» **INSTRUCTION**
Print the listing below without alteration, beginning at the line that contains "The height and" and stopping after the line that contains "Action: pos(104,53)", and print nothing else.

» **PROVIDED RECORDS**
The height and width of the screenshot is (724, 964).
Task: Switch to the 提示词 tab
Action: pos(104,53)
* * *
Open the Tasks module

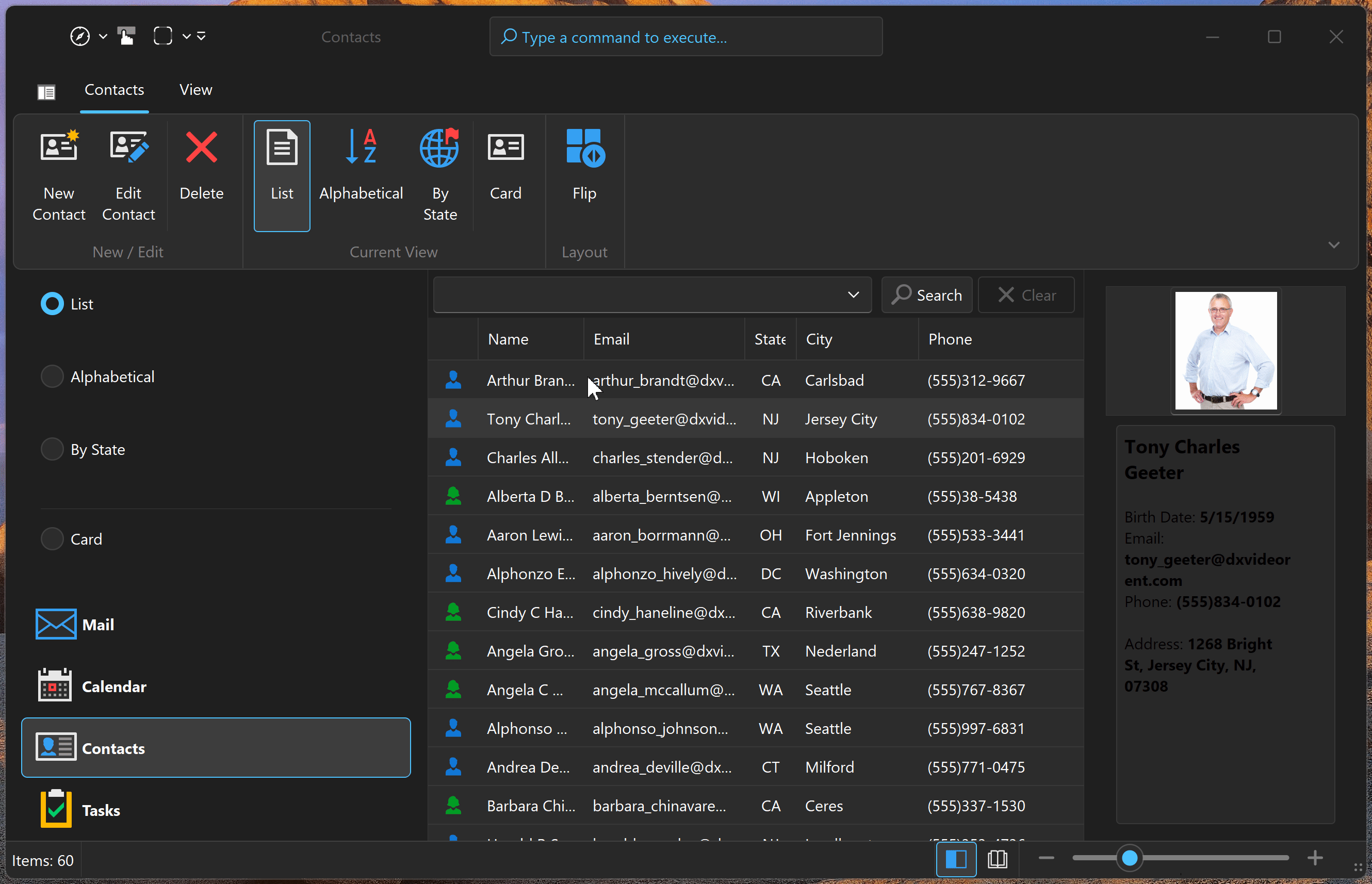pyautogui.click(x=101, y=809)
--
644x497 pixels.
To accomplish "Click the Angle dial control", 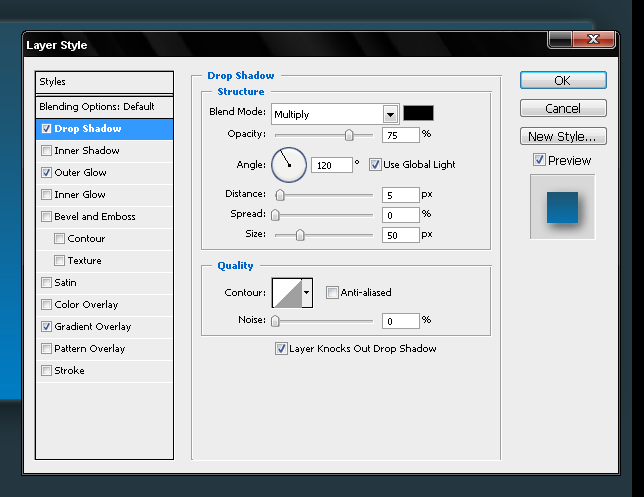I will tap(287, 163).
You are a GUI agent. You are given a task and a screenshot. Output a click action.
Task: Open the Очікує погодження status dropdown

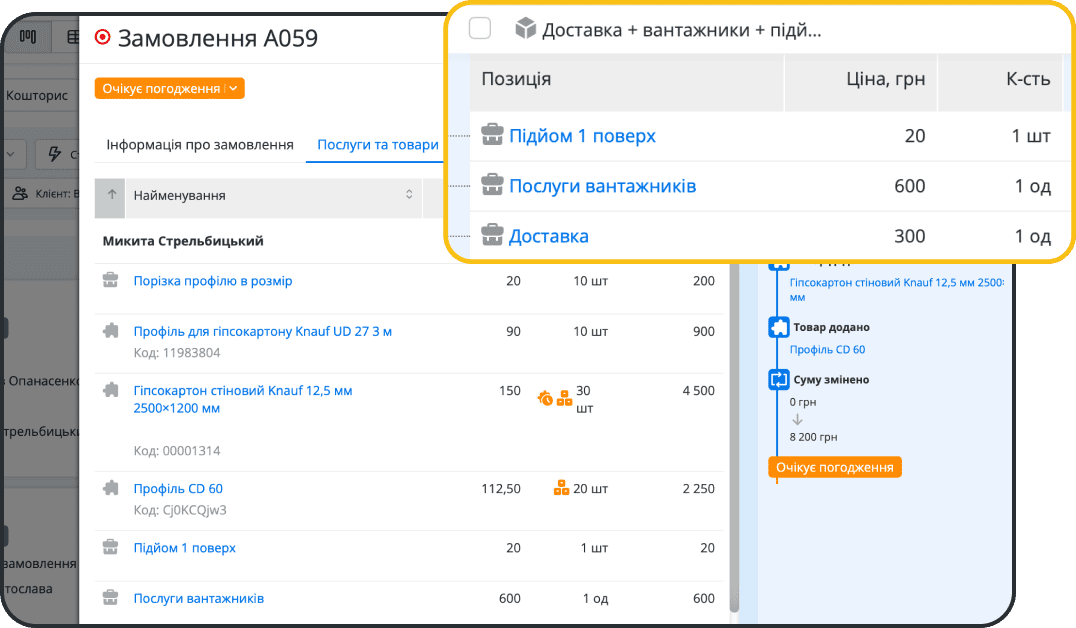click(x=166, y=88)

» **THE ANSWER**
The height and width of the screenshot is (724, 964).
Task: Switch to the 提示词 tab
Action: pos(104,53)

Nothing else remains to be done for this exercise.